None of these numbers matter anymore so it doesn't really matter what they are or what someone things of them since it can be spinned in any sort of direction.

Come back to reality; the chart says 24.7 is the current P/E and we haven't been at 12 since the mid 1980s. So if anybody is still "used" to 12 they may still have a Commodore 64 on their desk.
 
Come back to reality; the chart says 24.7 is the current P/E and we haven't been at 12 since the mid 1980s. So if anybody is still "used" to 12 they may still have a Commodore 64 on their desk.
But from the chart, both mean and median are way below your current 24 at 15 and 14. In fact, only 3 times has it gone above 25. And although the 2 recent ones have stayed above this number for many months, they have both come crashing down. So if anything, your chart shows that 24 really isn't sustainable.
 
But from the chart, both mean and median are way below your current 24 at 15 and 14. In fact, only 3 times has it gone above 25. And although the 2 recent ones have stayed above this number for many months, they have both come crashing down. So if anything, your chart shows that 24 really isn't sustainable.

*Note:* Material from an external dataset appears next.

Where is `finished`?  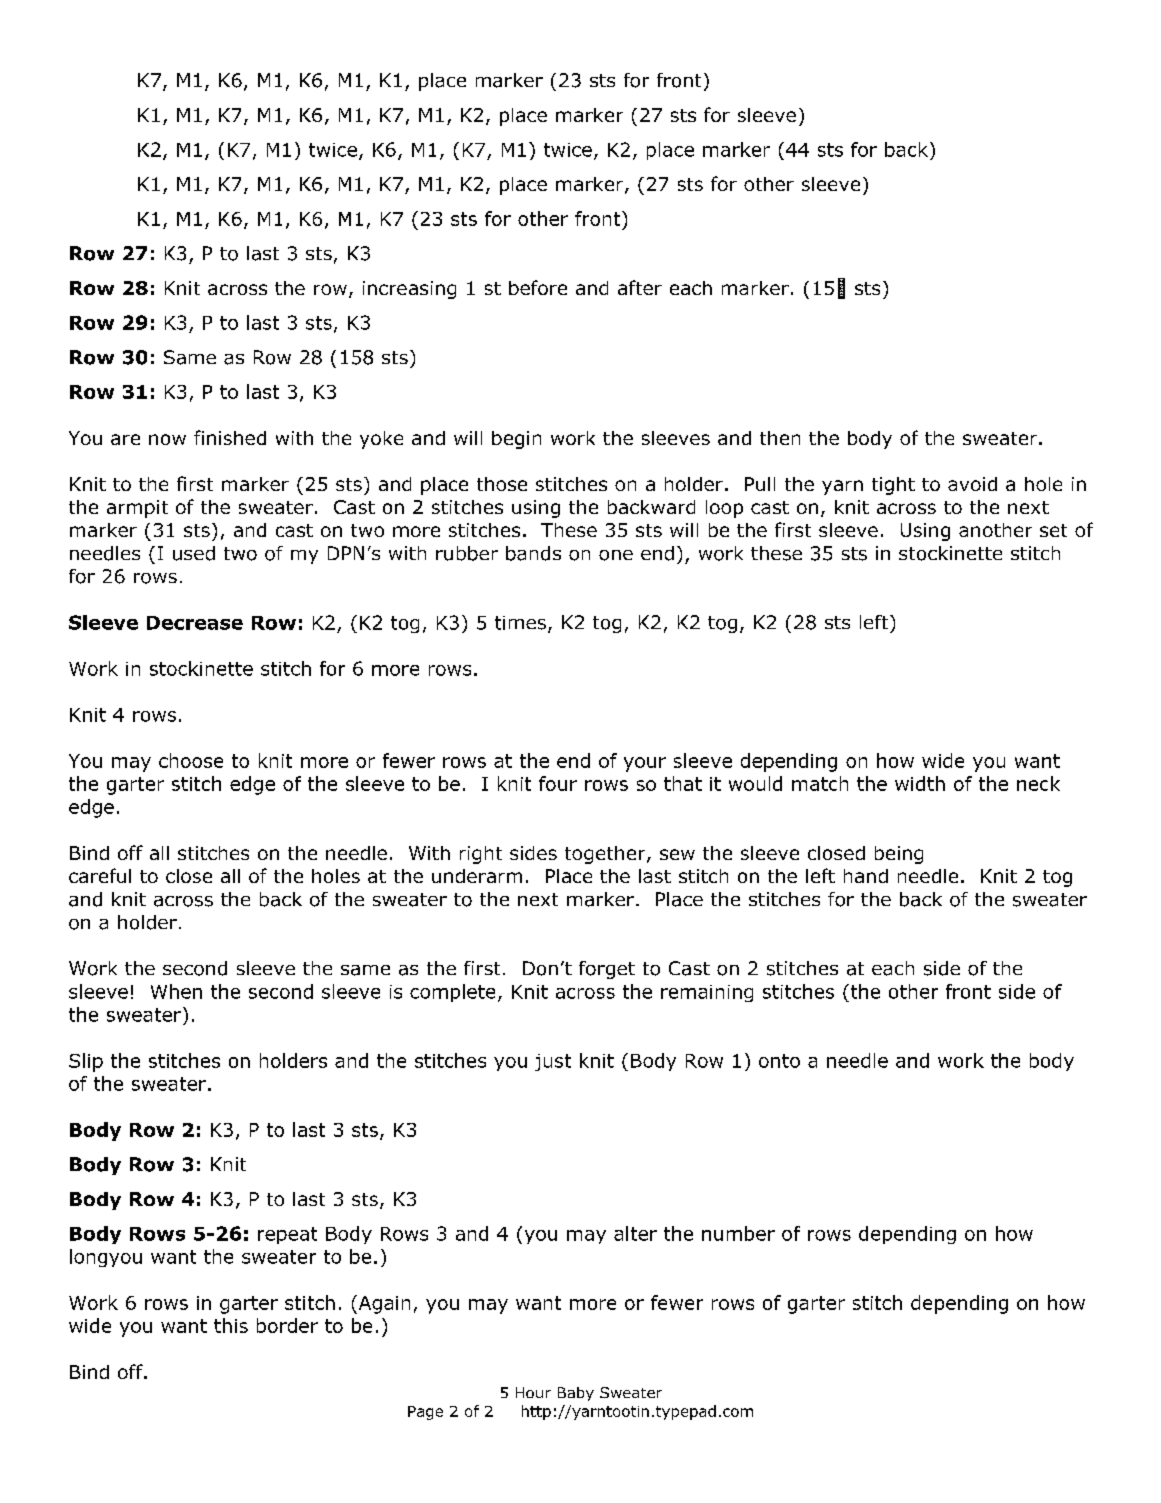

Your analysis of that chart is terrible. Throw out anything before 1990 it's irrelevant. Mean and median aren't 14 or 15 in the modern era. Why on earth do you care what the P/E of the SPX was when interest rates were like 10-20%
 
Your analysis of that chart is terrible. Throw out anything before 1990 it's irrelevant. Mean and median aren't 14 or 15 in the modern era. Why on earth do you care what the P/E of the SPX was when interest rates were like 10-20%
It's all irrelevant. The earnings part doesn't matter anymore so the whole metric is useless.
 
You should also, for the heck of it, post the closing price with the percentage change. For transparency purposes. :)

Fair enough, but I'm not too concerned because charts are pretty much accessible everywhere now. However, I'm sticking to the "% change" to show how many days would elapse before it drops 10%. As we all know, 10% drop is the precursor to a recession.

Hope that makes sense.
 
We've had 3-4 of those in the past 2 years. Where's the recession?
Did we? I never noticed. :)

Anyway, this is all for fun. Don't attach too much meaning. For the time being, trade well and live well.